Salt Lake City’s Deseret News, (circulation of 91,600) is owned by the Mormon Church, and reoriented their editorial identity as part of their plan to increase profitability.  The report tracks how they moved from broader, general interest coverage to six narrowly focused topic areas which better cater to the interests of their religious and value-based readership, a move which increased their circulation by 20,000 within a six-month period in 2012. On the digital side, the newspaper created “Deseret Digital Media,” an online platform that circulates news, encourages reader discussion, promotes products and offers various digital marketing services. This digital endeavor is managed by a team separate from the traditional paper, with president Clark Gilbert stressing that digital and legacy businesses are different and therefore require separate management. They have since seen digital revenue grow at an average rate of 44 percent since 2010, which currently accounts for a quarter of the company’s total revenue, and is predicted to rise to 50 percent over the next three years. The Columbia Daily Herald of Tennessee (circulation of 12,700) has been vigorously pursuing a number of new sources of income after losing $300,000 in revenue when the recession forced its advertisers out of business. Some of the many ideas introduced in 2012 include a digital agency, a metered paywall, an online coupon and ticket selling service, and niche editorial products such as a monthly health magazine and men’s lifestyle magazine. The Pew Center study reports that the relatively small paper has seen a subsequent increase in online revenue rising from one percent of their total income to six percent since 2011, with publisher Mark Palmer expecting this to grow to 15 percent by the end of 2013.
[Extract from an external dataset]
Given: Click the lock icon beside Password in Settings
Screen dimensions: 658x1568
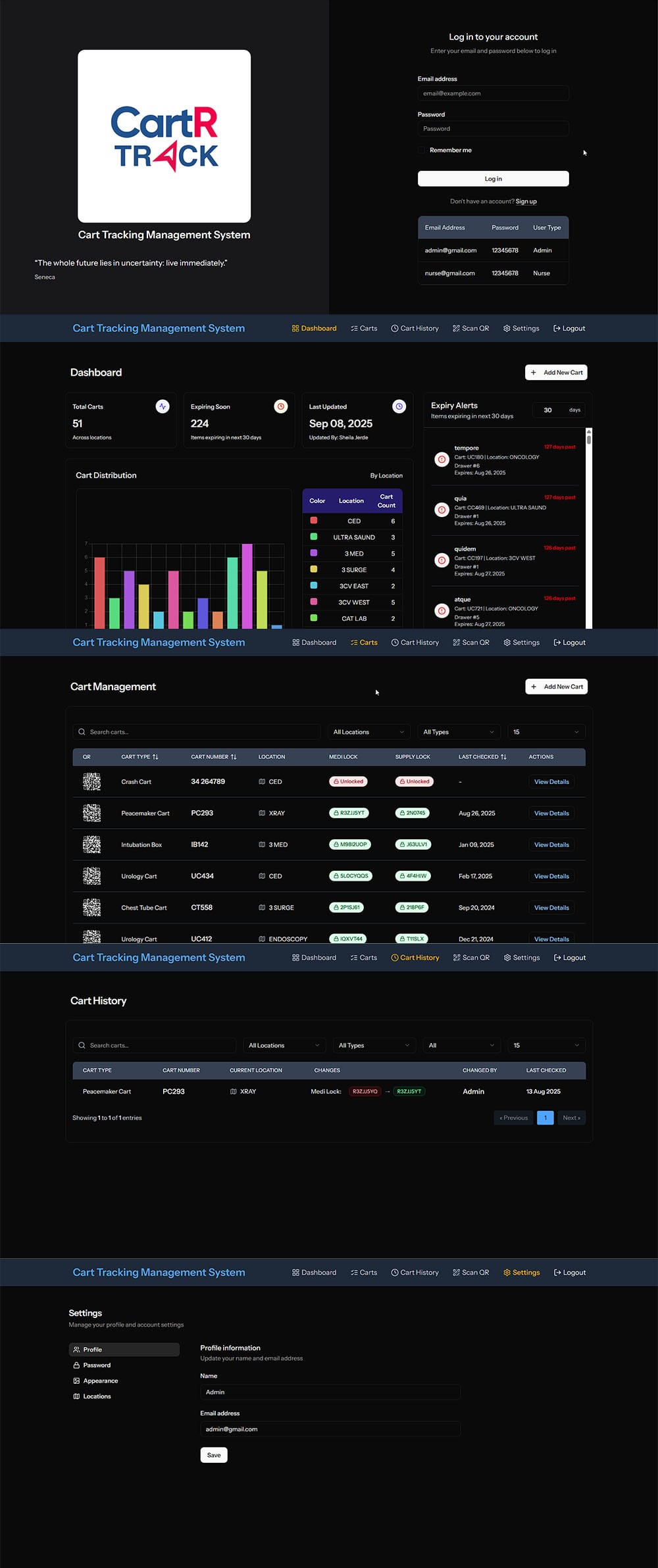Looking at the screenshot, I should pos(76,1365).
Print media has suffered from shrinking advertising income since the second half of the last decade, with local newspapers finding digital dollars but not enough to offset their overall losses. The Pew Research study demonstrates how four regional papers have grappled with their audiences’ migration online and not only implemented innovative digital projects, but also reformed the print and administrative sides of their business to expand profit margins. The Santa Rosa Press Democrat, the Naples Daily News, the Deseret News and the Columbia Daily Herald have combined strong leadership, an openness to innovation and reform, and dedication to a quality service to successfully increase revenue in an industry plagued by losses and extensive cost-cutting measures. Through a variety of different approaches – each tailored to the specific needs, interests and habits of the paper’s readership – these success stories provide insight into the way print media, and local print media in particular, is successfully evolving and adapting to the challenges of the digital era.